Newly discovered class of molecules may boost cancer vaccine development

Cancer vaccines are designed to heighten the immune system's awareness of a tumor's unique features, boosting its ability to recognize, attack, and destroy the cancer. 

To date, effective cancer vaccines have focused on what are called "neoantigens," tumor-specific peptides that result from acquired mutations.  But not every tumor produces distinct antigens that the immune system can recognize. As a result, current cancer vaccines don't work for all patients.

Now, a team led by researchers in the lab of Broad Cancer Program associate member and Dana-Farber Cancer Institute oncologist Eliezer Van Allen demonstrate the presence of an entirely new class of neoantigens.

Dubbed "retained intron neoantigens," these potential immune triggers stem from short segments of noncoding DNA within genes – called introns – that are typically spliced out when genes are translated into proteins. In cancer, however, introns often get translated into a gene's final protein product.

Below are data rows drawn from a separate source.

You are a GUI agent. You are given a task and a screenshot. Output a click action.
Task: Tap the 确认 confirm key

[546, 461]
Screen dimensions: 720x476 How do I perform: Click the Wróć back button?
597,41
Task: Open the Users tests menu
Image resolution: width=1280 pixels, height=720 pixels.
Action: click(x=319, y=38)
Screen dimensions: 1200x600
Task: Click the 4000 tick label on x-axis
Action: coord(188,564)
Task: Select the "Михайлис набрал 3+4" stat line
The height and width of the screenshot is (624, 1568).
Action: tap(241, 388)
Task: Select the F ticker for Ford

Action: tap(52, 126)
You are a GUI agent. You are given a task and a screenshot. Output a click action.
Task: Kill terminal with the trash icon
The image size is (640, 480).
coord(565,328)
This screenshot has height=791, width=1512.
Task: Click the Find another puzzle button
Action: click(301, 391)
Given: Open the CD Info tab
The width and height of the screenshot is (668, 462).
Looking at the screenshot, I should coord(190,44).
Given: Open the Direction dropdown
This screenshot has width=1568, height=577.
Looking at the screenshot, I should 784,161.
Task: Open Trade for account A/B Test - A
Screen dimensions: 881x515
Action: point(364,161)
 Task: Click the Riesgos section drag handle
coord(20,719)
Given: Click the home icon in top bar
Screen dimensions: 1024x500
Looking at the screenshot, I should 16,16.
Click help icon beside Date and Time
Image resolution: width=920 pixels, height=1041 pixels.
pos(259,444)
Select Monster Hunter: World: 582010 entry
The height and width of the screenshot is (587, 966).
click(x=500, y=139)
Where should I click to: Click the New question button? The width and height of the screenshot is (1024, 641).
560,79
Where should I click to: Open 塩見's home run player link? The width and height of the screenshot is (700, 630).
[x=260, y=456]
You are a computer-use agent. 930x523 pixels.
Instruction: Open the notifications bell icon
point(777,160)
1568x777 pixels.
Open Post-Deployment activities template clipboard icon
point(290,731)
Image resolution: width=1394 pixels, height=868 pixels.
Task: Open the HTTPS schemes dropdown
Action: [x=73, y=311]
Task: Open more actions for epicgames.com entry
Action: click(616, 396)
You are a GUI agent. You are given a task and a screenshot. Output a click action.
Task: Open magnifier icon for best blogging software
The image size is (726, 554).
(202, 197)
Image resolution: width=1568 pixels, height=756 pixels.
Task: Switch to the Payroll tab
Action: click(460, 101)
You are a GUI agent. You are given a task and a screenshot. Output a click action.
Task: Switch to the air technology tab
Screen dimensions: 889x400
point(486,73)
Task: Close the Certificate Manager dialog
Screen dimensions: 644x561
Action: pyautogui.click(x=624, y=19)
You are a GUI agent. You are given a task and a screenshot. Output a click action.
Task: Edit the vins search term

The team developed and applied an algorithm that could identify these retained introns from 48 melanoma patients who had been treated with a form of cancer immunotherapy called a checkpoint inhibitor. By including retained introns in their analysis, the team roughly doubled the number of neoantigens they could identify. These new peptides, they found, bind to a molecule called MHC class I – the first step toward being recognized by the immune system.